Later in the week, I’m driving down to Portland and will plan on at least one Lewis & Clark related stop, but am open to any road trip recommendations or must-sees in Portland. (I’ve never been to Oregon and I’m happy to correct that error. Also, that’s one more state I can say I’ve been to.)

Logging Traces of Web Activity workshop at WWW2006

Yesterday we had a great workshop about Logging Traces of Web Activity: The Mechanics of Data Collection at the WWW 2006 Conference.

All of the papers, presentations and statements of interest provided a number of insight into different methods for collecting data about Web use including using both server and client based tools including the issues faced when trying to decide what to log about users’ interactions and what the log formats should look like too.
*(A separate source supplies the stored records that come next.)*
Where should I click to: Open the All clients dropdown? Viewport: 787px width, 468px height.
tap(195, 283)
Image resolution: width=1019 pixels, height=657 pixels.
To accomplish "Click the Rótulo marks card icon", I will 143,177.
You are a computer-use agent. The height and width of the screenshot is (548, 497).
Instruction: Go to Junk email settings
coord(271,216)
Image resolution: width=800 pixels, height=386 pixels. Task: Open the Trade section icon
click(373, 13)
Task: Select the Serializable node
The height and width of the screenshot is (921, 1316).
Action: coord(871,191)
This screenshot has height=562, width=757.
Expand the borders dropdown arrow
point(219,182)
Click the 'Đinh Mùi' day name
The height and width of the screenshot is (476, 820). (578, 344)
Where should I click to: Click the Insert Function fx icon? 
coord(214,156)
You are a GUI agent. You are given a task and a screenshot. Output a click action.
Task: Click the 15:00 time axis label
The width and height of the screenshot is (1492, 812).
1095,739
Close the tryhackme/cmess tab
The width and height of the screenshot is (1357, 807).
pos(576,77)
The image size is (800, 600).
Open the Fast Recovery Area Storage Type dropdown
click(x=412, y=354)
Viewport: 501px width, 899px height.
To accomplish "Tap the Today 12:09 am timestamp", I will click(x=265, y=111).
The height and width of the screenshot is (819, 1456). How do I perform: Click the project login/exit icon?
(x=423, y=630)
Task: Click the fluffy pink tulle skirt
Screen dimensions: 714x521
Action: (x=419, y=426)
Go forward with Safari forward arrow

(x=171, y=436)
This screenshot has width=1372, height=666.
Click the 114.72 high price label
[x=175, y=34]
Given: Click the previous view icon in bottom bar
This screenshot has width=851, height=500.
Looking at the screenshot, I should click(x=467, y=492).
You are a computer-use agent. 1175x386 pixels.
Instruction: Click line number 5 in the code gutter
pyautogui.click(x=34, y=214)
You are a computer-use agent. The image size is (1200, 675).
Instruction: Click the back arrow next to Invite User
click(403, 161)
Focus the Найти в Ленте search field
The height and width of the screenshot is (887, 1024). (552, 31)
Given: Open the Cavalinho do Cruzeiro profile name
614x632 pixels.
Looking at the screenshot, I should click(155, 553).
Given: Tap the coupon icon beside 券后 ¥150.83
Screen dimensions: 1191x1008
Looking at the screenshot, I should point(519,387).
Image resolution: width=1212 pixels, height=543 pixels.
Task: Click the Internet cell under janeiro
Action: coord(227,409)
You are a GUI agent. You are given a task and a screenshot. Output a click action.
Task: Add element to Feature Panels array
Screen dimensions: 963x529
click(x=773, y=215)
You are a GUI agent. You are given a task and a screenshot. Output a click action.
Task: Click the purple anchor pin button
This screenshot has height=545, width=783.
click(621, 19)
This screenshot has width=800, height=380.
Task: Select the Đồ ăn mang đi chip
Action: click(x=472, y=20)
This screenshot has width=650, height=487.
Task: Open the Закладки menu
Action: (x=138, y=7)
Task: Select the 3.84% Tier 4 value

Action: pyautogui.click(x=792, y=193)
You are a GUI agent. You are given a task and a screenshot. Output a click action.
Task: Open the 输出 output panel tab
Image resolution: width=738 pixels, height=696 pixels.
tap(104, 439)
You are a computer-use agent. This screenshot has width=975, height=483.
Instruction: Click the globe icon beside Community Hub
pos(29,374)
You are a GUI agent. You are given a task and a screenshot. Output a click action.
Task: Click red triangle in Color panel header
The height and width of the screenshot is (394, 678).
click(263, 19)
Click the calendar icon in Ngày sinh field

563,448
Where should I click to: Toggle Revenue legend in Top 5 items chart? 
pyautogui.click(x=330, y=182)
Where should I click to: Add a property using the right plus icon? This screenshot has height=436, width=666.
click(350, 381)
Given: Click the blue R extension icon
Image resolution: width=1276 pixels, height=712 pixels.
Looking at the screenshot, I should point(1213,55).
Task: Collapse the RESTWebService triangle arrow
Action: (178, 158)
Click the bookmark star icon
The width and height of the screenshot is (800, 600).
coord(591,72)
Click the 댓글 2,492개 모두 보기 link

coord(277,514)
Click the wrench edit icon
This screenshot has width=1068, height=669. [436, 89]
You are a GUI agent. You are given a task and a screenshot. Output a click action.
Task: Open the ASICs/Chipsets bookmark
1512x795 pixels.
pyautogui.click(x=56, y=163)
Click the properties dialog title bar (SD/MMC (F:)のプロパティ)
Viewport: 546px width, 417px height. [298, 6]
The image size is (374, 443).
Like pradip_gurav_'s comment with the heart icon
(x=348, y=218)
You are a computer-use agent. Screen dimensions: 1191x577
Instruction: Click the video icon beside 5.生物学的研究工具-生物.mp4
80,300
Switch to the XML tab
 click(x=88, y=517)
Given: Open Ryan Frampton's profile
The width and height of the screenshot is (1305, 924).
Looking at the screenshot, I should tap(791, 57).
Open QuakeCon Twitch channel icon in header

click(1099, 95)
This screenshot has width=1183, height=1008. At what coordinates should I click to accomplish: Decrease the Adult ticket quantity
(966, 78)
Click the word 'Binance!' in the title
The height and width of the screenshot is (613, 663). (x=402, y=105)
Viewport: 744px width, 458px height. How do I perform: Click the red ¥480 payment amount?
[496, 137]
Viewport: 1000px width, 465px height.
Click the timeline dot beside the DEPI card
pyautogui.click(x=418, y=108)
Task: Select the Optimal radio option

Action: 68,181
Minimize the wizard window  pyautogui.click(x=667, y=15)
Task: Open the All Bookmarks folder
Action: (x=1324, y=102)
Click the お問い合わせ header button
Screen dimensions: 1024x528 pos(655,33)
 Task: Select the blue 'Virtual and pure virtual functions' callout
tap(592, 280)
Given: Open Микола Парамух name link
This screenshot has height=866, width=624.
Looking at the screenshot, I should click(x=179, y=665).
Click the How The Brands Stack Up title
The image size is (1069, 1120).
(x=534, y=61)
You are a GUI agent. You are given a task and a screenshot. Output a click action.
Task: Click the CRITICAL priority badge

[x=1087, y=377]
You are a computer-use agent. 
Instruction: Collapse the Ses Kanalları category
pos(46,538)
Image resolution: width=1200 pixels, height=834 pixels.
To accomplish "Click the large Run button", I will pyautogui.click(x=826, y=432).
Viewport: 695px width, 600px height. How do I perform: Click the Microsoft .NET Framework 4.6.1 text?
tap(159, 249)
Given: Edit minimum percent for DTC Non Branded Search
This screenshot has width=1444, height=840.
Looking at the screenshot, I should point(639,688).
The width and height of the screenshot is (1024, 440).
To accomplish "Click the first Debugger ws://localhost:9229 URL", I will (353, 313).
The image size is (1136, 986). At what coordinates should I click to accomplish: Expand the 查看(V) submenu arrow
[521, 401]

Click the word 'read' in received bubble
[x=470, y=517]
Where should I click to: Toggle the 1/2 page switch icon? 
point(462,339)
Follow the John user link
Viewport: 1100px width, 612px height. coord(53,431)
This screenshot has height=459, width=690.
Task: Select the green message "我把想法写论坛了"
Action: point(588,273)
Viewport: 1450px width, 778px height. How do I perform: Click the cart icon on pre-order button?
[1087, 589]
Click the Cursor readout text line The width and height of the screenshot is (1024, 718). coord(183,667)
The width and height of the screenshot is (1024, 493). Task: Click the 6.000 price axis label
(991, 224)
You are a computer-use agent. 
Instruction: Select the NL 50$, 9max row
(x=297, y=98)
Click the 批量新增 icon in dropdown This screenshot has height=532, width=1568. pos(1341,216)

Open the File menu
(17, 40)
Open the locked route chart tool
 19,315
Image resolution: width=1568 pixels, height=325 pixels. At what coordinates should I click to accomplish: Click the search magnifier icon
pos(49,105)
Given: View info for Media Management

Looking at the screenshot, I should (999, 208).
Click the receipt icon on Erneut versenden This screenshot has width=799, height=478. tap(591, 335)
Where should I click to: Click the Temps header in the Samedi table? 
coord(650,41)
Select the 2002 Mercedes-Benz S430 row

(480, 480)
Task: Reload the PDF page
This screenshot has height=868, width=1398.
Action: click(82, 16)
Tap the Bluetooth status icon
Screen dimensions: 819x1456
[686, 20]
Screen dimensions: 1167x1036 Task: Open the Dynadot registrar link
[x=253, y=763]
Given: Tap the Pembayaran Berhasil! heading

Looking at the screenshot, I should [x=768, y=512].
A number of revealing studies also reviewed some current views of how Web users do interact with the Web as well as a number of applications, plug-ins and scripting methods for getting data, distributing it and what users’ perceptions of their data might mean to them.

We were just one of the many excellent workshops at WWW2006.

The entire day went well thanks to my excellent co-organizers for the panel: Kirstie Hawkey, Melanie Kellar, and Andy Edmonds.

I'll be in Scotland

in the next few weeks, primarily to attend the 15th International World Wide Web Conference where I’m co-chairing a workshop on Logging Traces of Web Activity: The Mechanics of Data Collection with Melanie Kellar, Kirstie Hawkey and Andy Edmonds. If you won’t be attending, you can check out the excellent program schedule, including links to the submissions that will be presented at the workshop.

Fortunately, before the conference I will be doing some touring throughout Scotland including Glasgow, Edinburgh and Aberdeen. If you have some recommendations, on “must see” experiences, I’m happy to hear about it. I’ve already added a few events to my trip from excellent suggestions including the Isle of Skye and a whisky distillery or two. Feel free to comment on this post or send me an email.

An experiment in consensus tagging

Prentiss Riddle just blogged about his efforts to seed a canonical set of tags with the team at shadows .com for the upcoming South by SouthWest conference and festival.

I think this is a good set of tags, especially the huge list of band names and their tags even if I don’t know and never will know all but a few of the bands that are possible to see during the music part of SXSW. I suspect it is possible that if I actually did learn of the band via the tags, I’d be more likely to still remember them by their tag instead of their complete name. I wonder what that says about the primacy in learned vocabularies. What I do like is that many of the tags I clicked on already have more than a few links to the band’s own Web sites, fan sites and even some (hopefully legal) downloads. That seems to be a great way to bootstrap both getting people to use the offered tags and also to discover some new bands to go and see while they’re here in Austin.

In terms of (ha!) what I call “tag grammar” it is also interesting to debate the use of date information like “2006” or “06” on the end of the main sxsw conference tags as in sxsw2006 vs. sxsw . Thankfully, the year as part of a tag might not be supremely important as most tagging systems show links with the newest first, making it pretty easy to see all the tagged items from the current year first. (Note to all tagging system UI designers – how about some real time sorting options for tags lists and tag clouds? Sorting by date, type and kind could truly transform tagging from a backstop for retrieval to something more essential to the overall information seeking process.) The good thing to help achieve some consensus is that on most pages (within shadows.com at least) you can see related tags or drill down into combinations of tags (a “narrow results” option).